So weit ich das nun verstanden habe ist dies oben eine Instanzierung und eine Instanz wird dabei erstellt.
*1.Frage: *Ist "o" die Instanz ? Oder hat die Instanz keinen Namen? 

*Referenz:*

An dem obigen Beispiel ist "o" ja nicht direkt die Instanz sondern verwendet lediglich eine Referenz (Referenz = Speicheradresse) *die auf ein Objekt oder auf eine Instanz verweist ? 

Objekte: 
*
Eine Klasse ist der Bauplan eines Objektes. Objekte werden im Heap gespeichert. *Aber wenn man nun eine Instanzierung durchführt, wird dann ein weiteres Objekt im Heap gespeichert oder eine weitere Instanz?
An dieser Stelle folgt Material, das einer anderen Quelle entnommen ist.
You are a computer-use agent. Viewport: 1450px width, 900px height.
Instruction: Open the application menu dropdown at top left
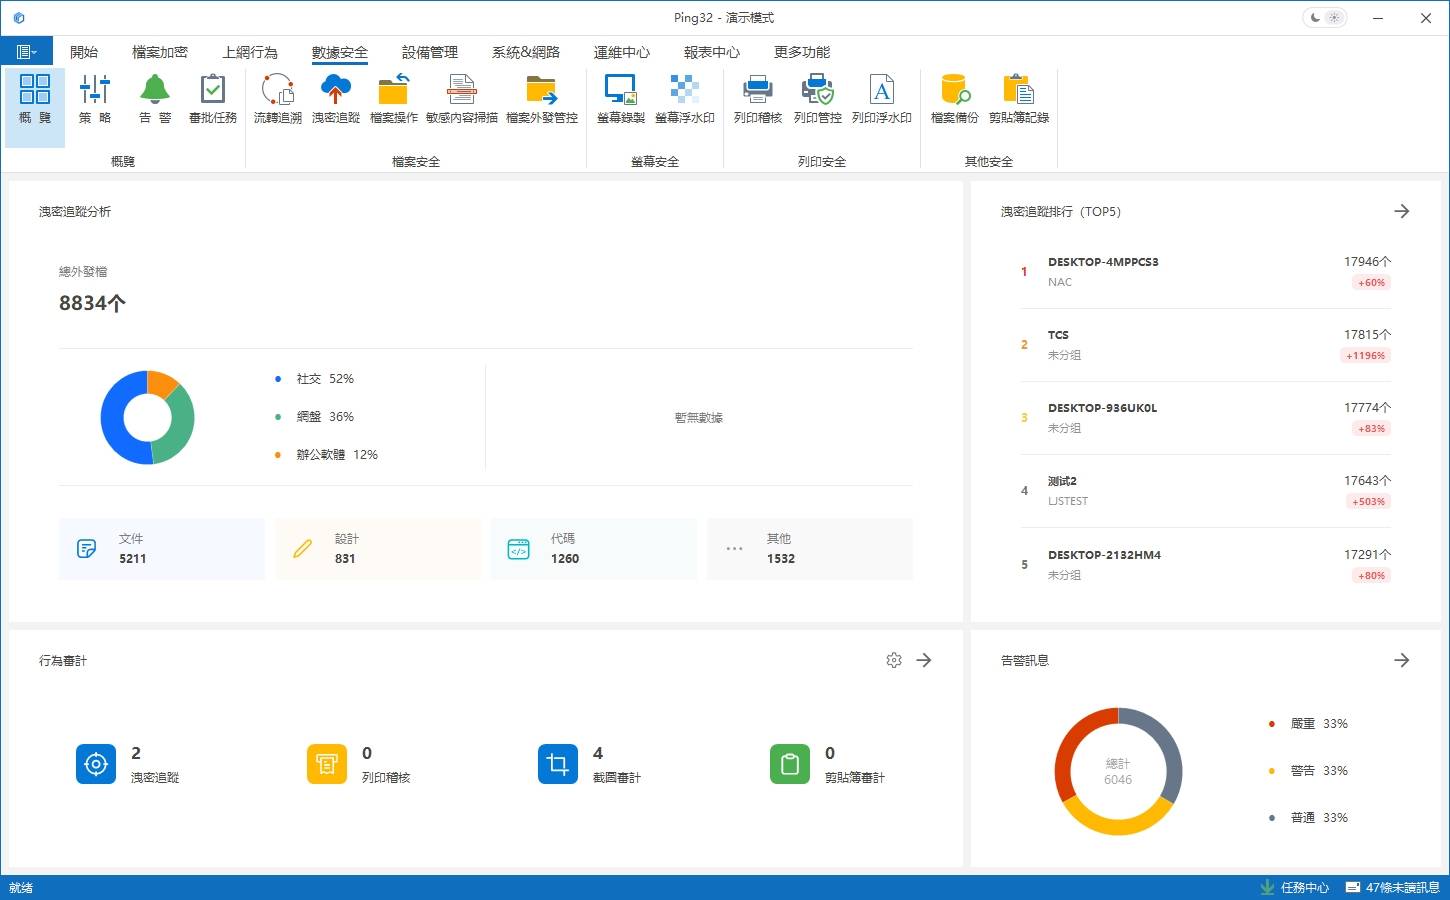click(27, 52)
Ist die Instanz evtl. ein Objekt mit veränderten Attributen? *

Ich habe auch schon mehrmals gelesen das *Instanz == Objekt(?)* ist. Jedoch wurde dies auch des öfteren widersprochen...

Ich hoffe ihr könnt mir etwas weiter helfen bei meinem kleinen Verständnis Problem. 

Besten Dank im Voraus!


----------



## JStein52 (15. Jul 2017)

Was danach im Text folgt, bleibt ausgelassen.